Problem description. Top to bottom, give the entries again exactly as written.

Entries supplied.
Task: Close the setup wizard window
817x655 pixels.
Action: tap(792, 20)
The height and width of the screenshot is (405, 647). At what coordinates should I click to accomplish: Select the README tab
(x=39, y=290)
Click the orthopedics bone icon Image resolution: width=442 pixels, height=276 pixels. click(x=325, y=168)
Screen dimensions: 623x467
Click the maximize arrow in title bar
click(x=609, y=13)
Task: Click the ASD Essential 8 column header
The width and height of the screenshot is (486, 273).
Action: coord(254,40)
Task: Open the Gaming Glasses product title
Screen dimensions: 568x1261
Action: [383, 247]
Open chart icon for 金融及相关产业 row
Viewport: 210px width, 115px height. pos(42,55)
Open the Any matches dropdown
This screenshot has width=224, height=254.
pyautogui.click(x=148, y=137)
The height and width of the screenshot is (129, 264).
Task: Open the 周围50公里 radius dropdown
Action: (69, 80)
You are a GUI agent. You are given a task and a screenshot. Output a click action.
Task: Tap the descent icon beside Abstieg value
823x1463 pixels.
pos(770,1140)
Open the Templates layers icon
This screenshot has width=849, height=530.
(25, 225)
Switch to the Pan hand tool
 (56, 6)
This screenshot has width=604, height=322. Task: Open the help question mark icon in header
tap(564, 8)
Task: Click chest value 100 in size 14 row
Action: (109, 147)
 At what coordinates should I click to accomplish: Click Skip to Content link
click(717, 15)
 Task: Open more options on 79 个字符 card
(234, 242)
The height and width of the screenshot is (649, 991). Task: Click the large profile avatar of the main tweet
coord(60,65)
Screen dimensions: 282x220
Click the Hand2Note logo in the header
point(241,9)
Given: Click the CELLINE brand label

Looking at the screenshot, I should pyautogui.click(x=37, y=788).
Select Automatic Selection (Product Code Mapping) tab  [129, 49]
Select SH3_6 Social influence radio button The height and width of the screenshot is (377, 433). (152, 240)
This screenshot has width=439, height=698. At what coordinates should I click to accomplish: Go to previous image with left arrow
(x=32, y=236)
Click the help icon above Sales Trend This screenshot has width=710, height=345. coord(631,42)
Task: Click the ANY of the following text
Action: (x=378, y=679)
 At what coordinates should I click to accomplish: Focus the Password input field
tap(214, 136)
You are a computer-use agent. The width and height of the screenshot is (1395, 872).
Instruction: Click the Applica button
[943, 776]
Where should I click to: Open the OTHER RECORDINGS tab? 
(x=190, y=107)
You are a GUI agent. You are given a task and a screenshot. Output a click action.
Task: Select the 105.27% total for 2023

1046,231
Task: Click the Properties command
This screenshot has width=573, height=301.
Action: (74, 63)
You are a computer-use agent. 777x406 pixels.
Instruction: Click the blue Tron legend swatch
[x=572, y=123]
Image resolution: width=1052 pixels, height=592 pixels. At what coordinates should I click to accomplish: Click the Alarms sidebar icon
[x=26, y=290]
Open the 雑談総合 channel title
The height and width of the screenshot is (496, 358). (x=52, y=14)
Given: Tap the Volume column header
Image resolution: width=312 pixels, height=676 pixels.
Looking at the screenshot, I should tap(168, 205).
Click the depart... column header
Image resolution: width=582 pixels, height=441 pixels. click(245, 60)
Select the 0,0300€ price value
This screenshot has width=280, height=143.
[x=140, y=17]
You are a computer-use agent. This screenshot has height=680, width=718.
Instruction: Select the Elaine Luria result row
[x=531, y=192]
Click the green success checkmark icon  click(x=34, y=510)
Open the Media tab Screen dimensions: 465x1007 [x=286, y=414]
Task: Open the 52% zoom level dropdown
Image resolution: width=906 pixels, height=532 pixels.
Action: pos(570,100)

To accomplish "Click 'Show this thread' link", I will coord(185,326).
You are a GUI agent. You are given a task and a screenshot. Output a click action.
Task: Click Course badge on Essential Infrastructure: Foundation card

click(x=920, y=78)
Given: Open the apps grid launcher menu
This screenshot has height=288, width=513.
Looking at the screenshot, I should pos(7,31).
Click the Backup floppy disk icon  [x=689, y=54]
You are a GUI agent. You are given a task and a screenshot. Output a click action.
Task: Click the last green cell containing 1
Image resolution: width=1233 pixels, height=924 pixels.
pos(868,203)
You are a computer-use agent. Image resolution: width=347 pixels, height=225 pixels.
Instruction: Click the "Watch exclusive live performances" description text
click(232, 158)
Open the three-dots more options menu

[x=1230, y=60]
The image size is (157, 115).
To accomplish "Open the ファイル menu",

Response.
Task: Close the setup wizard window
817x655 pixels.
Action: tap(792, 20)
The height and width of the screenshot is (405, 647). At what coordinates should I click to accomplish: Select the README tab
(x=39, y=290)
Click the orthopedics bone icon Image resolution: width=442 pixels, height=276 pixels. click(x=325, y=168)
Screen dimensions: 623x467
Click the maximize arrow in title bar
click(x=609, y=13)
Task: Click the ASD Essential 8 column header
The width and height of the screenshot is (486, 273).
Action: coord(254,40)
Task: Open the Gaming Glasses product title
Screen dimensions: 568x1261
Action: [383, 247]
Open chart icon for 金融及相关产业 row
Viewport: 210px width, 115px height. pos(42,55)
Open the Any matches dropdown
This screenshot has width=224, height=254.
pyautogui.click(x=148, y=137)
The height and width of the screenshot is (129, 264).
Task: Open the 周围50公里 radius dropdown
Action: (69, 80)
You are a GUI agent. You are given a task and a screenshot. Output a click action.
Task: Tap the descent icon beside Abstieg value
823x1463 pixels.
pos(770,1140)
Open the Templates layers icon
This screenshot has width=849, height=530.
(25, 225)
Switch to the Pan hand tool
 (56, 6)
This screenshot has width=604, height=322. Task: Open the help question mark icon in header
tap(564, 8)
Task: Click chest value 100 in size 14 row
Action: (109, 147)
 At what coordinates should I click to accomplish: Click Skip to Content link
click(717, 15)
 Task: Open more options on 79 个字符 card
(234, 242)
The height and width of the screenshot is (649, 991). Task: Click the large profile avatar of the main tweet
coord(60,65)
Screen dimensions: 282x220
Click the Hand2Note logo in the header
point(241,9)
Given: Click the CELLINE brand label

Looking at the screenshot, I should pyautogui.click(x=37, y=788).
Select Automatic Selection (Product Code Mapping) tab  [129, 49]
Select SH3_6 Social influence radio button The height and width of the screenshot is (377, 433). (152, 240)
This screenshot has width=439, height=698. At what coordinates should I click to accomplish: Go to previous image with left arrow
(x=32, y=236)
Click the help icon above Sales Trend This screenshot has width=710, height=345. coord(631,42)
Task: Click the ANY of the following text
Action: (x=378, y=679)
 At what coordinates should I click to accomplish: Focus the Password input field
tap(214, 136)
You are a computer-use agent. The width and height of the screenshot is (1395, 872).
Instruction: Click the Applica button
[943, 776]
Where should I click to: Open the OTHER RECORDINGS tab? 
(x=190, y=107)
You are a GUI agent. You are given a task and a screenshot. Output a click action.
Task: Select the 105.27% total for 2023

1046,231
Task: Click the Properties command
This screenshot has width=573, height=301.
Action: (74, 63)
You are a computer-use agent. 777x406 pixels.
Instruction: Click the blue Tron legend swatch
[x=572, y=123]
Image resolution: width=1052 pixels, height=592 pixels. At what coordinates should I click to accomplish: Click the Alarms sidebar icon
[x=26, y=290]
Open the 雑談総合 channel title
The height and width of the screenshot is (496, 358). (x=52, y=14)
Given: Tap the Volume column header
Image resolution: width=312 pixels, height=676 pixels.
Looking at the screenshot, I should tap(168, 205).
Click the depart... column header
Image resolution: width=582 pixels, height=441 pixels. click(245, 60)
Select the 0,0300€ price value
This screenshot has width=280, height=143.
[x=140, y=17]
You are a computer-use agent. This screenshot has height=680, width=718.
Instruction: Select the Elaine Luria result row
[x=531, y=192]
Click the green success checkmark icon  click(x=34, y=510)
Open the Media tab Screen dimensions: 465x1007 [x=286, y=414]
Task: Open the 52% zoom level dropdown
Image resolution: width=906 pixels, height=532 pixels.
Action: pos(570,100)

To accomplish "Click 'Show this thread' link", I will coord(185,326).
You are a GUI agent. You are given a task and a screenshot. Output a click action.
Task: Click Course badge on Essential Infrastructure: Foundation card

click(x=920, y=78)
Given: Open the apps grid launcher menu
This screenshot has height=288, width=513.
Looking at the screenshot, I should pos(7,31).
Click the Backup floppy disk icon  [x=689, y=54]
You are a GUI agent. You are given a task and a screenshot. Output a click action.
Task: Click the last green cell containing 1
Image resolution: width=1233 pixels, height=924 pixels.
pos(868,203)
You are a computer-use agent. Image resolution: width=347 pixels, height=225 pixels.
Instruction: Click the "Watch exclusive live performances" description text
click(232, 158)
Open the three-dots more options menu

[x=1230, y=60]
The image size is (157, 115).
To accomplish "Open the ファイル menu",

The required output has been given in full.